* start SUPPLIED RECORDS *
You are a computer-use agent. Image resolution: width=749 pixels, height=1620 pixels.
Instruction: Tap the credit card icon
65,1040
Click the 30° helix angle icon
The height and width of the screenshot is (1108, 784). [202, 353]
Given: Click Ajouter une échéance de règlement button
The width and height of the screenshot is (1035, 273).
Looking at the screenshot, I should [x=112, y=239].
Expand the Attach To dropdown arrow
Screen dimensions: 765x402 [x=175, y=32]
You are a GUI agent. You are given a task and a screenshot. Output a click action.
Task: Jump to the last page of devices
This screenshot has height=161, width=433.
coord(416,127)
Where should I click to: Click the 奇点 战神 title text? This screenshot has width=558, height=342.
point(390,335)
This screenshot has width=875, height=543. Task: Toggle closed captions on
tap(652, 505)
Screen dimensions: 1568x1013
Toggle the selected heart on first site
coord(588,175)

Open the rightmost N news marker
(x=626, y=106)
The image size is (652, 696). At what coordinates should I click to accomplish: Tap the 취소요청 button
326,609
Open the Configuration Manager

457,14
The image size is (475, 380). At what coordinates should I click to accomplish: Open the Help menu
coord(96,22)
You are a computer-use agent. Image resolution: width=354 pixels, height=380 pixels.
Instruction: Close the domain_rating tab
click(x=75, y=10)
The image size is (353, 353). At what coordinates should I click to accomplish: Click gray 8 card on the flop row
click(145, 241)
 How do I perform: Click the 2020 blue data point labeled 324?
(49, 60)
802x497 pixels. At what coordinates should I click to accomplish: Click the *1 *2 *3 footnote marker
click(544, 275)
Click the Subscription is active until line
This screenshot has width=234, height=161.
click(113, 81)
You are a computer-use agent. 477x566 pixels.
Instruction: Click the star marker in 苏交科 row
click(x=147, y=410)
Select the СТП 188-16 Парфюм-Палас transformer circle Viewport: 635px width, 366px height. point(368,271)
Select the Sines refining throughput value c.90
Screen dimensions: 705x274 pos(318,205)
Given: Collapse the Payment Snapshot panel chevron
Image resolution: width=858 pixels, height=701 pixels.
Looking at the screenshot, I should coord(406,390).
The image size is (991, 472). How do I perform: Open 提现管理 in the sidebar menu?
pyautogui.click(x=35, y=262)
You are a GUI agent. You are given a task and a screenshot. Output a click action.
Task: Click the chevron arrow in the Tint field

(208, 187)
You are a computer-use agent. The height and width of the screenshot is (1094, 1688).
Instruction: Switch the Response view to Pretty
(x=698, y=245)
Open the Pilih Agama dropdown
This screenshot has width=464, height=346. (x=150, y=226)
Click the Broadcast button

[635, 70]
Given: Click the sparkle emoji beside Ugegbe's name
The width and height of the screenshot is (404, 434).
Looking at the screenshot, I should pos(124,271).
* end SUPPLIED RECORDS *
--- SHORT EXERCISE ---
Please return each line of the entries above that contains the word "button", matching case exactly.

--- SOLUTION FOR THIS EXERCISE ---
Given: Click Ajouter une échéance de règlement button
The image size is (652, 696). At what coordinates should I click to accomplish: Tap the 취소요청 button
Click the Broadcast button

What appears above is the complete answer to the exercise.